▸ **YOUR TASK**:
In the entries that follow, find each line with the word "will" and copy it.

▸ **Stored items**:

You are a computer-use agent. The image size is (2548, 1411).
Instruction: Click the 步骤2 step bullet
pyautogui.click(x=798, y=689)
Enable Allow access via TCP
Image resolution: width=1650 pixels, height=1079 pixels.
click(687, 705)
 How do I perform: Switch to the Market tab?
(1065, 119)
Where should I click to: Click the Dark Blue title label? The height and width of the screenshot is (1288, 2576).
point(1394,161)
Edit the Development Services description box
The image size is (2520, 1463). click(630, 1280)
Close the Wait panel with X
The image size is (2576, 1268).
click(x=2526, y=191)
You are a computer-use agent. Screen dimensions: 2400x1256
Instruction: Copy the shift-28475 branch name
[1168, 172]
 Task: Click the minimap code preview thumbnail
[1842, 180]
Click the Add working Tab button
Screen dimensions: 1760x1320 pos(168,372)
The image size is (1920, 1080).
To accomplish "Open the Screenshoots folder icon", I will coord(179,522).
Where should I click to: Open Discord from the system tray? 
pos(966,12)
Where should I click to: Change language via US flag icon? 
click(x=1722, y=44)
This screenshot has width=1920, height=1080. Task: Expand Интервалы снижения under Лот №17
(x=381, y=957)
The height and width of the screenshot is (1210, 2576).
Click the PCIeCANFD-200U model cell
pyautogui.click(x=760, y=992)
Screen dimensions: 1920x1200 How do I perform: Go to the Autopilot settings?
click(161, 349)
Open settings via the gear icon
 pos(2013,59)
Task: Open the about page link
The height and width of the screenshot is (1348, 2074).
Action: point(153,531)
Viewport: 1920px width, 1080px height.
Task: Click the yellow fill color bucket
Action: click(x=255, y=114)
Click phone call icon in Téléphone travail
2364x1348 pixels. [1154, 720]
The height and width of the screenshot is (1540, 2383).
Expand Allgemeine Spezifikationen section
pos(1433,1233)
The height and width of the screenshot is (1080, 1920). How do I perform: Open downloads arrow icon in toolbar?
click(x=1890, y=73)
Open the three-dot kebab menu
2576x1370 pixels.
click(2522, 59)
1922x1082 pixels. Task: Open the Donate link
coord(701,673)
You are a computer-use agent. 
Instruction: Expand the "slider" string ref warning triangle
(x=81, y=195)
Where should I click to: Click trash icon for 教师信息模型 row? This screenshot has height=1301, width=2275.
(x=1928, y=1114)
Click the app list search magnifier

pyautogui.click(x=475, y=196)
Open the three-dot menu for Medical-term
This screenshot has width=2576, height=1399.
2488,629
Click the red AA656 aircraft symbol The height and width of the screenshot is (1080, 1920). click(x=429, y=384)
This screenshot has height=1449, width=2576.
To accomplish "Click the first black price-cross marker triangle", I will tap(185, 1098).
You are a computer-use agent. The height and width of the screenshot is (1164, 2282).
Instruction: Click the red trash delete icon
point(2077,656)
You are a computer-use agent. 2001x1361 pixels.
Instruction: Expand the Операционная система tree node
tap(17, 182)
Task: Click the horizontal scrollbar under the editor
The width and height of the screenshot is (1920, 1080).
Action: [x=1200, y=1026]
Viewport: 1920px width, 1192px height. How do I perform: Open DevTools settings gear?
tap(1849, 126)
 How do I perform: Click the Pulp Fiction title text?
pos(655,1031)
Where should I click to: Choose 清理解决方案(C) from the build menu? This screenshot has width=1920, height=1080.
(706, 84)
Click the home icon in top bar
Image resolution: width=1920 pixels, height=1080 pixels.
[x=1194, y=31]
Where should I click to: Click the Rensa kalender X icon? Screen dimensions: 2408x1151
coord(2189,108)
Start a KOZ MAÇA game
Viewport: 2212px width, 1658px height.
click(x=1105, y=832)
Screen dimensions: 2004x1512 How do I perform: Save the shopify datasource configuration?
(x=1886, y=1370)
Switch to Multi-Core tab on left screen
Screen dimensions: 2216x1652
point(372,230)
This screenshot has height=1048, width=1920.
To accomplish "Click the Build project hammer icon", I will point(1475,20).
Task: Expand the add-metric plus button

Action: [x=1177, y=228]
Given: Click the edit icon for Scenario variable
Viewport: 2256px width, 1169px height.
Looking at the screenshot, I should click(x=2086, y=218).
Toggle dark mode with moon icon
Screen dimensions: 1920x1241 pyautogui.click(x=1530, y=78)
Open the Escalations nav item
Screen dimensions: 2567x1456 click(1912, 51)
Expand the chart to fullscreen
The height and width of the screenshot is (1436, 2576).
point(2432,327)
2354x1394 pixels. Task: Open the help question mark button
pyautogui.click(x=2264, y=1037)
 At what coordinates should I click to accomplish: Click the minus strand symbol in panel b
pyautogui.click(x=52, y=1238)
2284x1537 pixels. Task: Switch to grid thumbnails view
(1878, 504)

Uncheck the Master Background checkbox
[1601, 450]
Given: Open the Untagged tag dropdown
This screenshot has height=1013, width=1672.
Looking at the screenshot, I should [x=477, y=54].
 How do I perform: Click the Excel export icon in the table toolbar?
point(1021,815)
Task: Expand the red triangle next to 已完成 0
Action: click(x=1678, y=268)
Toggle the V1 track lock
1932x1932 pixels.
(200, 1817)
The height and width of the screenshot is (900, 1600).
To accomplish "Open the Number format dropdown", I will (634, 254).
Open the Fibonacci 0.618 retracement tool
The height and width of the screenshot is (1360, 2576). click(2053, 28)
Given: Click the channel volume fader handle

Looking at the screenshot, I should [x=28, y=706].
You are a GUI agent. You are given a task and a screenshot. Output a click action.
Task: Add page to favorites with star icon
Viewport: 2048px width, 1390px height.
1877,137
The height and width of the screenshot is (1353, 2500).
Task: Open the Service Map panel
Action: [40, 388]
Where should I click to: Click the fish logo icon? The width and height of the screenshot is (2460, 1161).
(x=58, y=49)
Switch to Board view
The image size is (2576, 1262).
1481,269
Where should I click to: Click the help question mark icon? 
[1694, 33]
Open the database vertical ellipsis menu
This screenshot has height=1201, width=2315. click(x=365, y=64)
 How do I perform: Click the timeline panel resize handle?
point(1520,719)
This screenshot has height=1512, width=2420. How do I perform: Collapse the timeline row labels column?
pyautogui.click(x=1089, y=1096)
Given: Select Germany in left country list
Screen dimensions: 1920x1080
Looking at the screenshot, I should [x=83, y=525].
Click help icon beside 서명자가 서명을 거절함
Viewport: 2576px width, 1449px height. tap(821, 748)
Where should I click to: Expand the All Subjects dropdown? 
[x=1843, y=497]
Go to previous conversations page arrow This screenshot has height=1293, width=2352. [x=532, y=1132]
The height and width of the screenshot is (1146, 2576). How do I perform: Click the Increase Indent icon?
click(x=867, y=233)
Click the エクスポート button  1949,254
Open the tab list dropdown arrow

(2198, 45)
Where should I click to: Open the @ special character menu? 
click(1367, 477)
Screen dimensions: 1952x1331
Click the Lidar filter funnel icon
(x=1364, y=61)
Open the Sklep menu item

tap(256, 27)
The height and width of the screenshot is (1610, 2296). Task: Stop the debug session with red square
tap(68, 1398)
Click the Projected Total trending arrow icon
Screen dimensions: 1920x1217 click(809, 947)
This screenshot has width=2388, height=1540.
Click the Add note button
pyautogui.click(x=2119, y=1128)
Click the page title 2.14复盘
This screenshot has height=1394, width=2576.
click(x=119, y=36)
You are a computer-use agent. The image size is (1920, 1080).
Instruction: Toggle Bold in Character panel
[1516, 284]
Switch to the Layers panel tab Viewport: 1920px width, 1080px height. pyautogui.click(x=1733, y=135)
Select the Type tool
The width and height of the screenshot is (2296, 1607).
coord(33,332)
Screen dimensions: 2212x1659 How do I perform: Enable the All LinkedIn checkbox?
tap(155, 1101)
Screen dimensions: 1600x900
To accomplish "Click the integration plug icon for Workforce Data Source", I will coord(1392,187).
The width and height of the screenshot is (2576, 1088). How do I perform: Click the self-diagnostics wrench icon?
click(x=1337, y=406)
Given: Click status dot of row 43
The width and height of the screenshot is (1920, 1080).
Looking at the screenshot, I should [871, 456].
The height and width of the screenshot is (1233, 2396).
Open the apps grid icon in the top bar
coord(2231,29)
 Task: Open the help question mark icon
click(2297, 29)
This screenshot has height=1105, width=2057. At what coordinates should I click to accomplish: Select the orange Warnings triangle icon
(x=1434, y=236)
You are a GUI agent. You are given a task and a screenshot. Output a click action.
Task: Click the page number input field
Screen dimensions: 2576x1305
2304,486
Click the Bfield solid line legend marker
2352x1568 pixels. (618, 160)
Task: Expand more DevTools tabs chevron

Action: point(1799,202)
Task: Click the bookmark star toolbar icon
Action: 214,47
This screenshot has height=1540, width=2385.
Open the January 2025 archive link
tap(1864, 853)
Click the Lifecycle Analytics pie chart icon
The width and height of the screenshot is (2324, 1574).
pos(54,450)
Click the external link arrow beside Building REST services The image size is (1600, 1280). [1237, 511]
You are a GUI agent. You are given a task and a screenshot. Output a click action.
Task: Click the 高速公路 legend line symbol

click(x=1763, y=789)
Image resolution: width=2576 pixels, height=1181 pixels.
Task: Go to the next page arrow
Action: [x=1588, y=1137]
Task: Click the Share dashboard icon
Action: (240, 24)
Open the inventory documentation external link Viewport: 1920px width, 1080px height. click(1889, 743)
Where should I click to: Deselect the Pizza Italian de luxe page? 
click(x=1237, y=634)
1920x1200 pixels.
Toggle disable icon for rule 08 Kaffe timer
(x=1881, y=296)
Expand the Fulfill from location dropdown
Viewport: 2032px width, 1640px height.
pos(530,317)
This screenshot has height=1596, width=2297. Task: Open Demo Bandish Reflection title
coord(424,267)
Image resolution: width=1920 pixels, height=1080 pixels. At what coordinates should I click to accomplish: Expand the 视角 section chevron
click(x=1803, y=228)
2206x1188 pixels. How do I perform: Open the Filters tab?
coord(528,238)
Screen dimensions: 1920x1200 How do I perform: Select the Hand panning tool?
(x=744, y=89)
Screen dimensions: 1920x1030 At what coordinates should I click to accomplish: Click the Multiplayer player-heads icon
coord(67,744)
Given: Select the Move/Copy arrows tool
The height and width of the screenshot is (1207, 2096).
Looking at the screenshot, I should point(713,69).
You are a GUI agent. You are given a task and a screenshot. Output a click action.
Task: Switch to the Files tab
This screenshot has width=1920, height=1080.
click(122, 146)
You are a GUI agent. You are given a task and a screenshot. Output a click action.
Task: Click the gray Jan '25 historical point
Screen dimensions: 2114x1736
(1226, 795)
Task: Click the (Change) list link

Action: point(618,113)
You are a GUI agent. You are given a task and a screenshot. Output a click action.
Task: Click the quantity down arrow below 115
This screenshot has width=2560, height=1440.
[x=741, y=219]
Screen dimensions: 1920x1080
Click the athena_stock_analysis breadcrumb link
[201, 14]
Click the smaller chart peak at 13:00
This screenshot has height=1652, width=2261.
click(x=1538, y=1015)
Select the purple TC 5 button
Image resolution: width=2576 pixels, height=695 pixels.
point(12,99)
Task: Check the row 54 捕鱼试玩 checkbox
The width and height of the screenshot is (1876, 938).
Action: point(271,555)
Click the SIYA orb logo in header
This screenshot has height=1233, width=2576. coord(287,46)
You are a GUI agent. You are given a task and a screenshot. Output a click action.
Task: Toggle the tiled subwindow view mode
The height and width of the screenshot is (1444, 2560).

▸ **WRITTEN SOLUTION**:
To accomplish "Open the Screenshoots folder icon", I will coord(179,522).
To accomplish "Click the first black price-cross marker triangle", I will tap(185, 1098).
To accomplish "Click the Build project hammer icon", I will point(1475,20).
To accomplish "Open the Number format dropdown", I will (634, 254).
To accomplish "Click the integration plug icon for Workforce Data Source", I will coord(1392,187).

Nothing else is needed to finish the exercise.